Extract to read:
INTRODUCTION
In each generation, millions of Americans spend years grappling
with the misunderstood inner workings of maladaptive personality
that shape marriage, divorce, social ties and traumatic events.
This tortuous journey is complicated and prolonged because many
well intended individuals have such a poor working knowledge of
what is normal and abnormal in relationships. Throughout history,
great thinkers have interpreted volumes of mythology and resistance
with evolutionary courage.
A similar courage is found among maturing adults in psychotherapy
as they make sense of their lives and relationships. These maturational
curiosities are linked to enhancing one's adaptive potential and
the perceptual accuracy regarding the health of their relationships.
However, asking too many questions can be dangerous since it may
lead to domestic violence or political exile. Adults who actively
or passively act out when their relationships die have no interest
in understanding personality, especially their own.
Divorce is a psychological stress test that exposes recurrent variations
in personality. Degrees of misunderstood resistance, needless aggression
and malignant opportunity are linked to degrees of maladaptive personality.
Individuals have been knowingly and unknowingly abusing the institution
of marriage throughout history. Parallel abuses are found in other
institutions such as parenting, journalism, politics, business,
etc. Adults who manufacture chaotic divorces rarely know why their
marriage has died and their hostile elitism prevents them from understanding
why anyone would ever leave them.
Many younger and older Americans have forgotten that Dr. Martin
Luther King, Jr. challenged us to improve the validity of our social
judgments. I have often contemplated whether or not he underestimated
the painful resistance adults encounter when they attempt to examine
the character of a fiancé, parent, sibling, friend, leader
or file for divorce.
The informational divide between what clinicians and clients know
regarding personality is far too large. This prolongs questionable
treatment and increases consumer vulnerability. Volumes of questionable
remedies are found in advertising today intended to help Americans
deal with their medical or psychological challenges. Many are appealing
since they skip over the relevant aspects of maladaptive personality
and go straight to treating one's unique symptoms.
Trying to treat symptoms and avoiding the contributions of maladaptive
personality in life are usually related to partial or failed recoveries.
Many naïve adults fail to understand that perceiving and managing
individual and interpersonal psychological health are functions
of personality, not intelligence. By skipping over or not understanding
how personality shapes lives, fewer opportunities emerge that help
individuals improve or recover from complicated relationships.

Task instructions:
1) Condense the paragraph of the introduction that begins "The informational divide" into two or three short bullet points, keeping its main facts.
2) According to the introduction, what does divorce expose as a psychological stress test?

Data listing:
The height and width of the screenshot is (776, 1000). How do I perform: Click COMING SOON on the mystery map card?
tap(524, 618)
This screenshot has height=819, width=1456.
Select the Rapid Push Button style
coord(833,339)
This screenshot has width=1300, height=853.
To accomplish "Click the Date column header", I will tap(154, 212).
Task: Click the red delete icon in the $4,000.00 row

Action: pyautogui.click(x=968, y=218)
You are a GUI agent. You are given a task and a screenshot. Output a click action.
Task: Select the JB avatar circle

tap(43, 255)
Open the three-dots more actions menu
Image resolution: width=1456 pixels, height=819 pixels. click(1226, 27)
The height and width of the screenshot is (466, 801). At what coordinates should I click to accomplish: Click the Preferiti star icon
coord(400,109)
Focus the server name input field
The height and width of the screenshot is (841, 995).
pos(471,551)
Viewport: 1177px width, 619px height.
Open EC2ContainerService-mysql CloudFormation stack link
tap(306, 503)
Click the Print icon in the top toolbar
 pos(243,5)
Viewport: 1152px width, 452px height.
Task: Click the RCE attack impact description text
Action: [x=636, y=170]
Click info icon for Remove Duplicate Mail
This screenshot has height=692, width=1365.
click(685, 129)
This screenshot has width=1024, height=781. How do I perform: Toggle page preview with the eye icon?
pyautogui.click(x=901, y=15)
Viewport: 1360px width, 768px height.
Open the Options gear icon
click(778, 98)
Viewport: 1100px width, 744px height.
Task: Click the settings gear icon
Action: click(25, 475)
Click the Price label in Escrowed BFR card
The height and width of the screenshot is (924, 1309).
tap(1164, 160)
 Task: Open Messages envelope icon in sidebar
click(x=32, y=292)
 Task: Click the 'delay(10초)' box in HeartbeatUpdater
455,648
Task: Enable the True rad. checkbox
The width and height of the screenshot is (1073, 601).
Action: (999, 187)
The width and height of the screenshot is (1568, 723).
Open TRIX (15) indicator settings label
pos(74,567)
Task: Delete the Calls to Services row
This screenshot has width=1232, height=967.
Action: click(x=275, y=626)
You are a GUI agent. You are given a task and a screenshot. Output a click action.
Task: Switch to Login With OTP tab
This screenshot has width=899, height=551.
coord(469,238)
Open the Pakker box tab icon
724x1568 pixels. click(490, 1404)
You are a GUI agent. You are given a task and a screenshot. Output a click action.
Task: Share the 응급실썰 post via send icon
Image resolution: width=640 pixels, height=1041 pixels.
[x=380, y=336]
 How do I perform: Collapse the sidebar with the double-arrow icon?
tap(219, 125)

Answers for the exercise:
1)
- The gap between what clinicians and clients know about personality is far too large. This prolongs questionable treatment and increases consumer vulnerability.
- Many questionable remedies are advertised today for medical or psychological challenges.
- They appeal to people because they skip over maladaptive personality and go straight to treating one's unique symptoms.

2) It exposes recurrent variations in personality.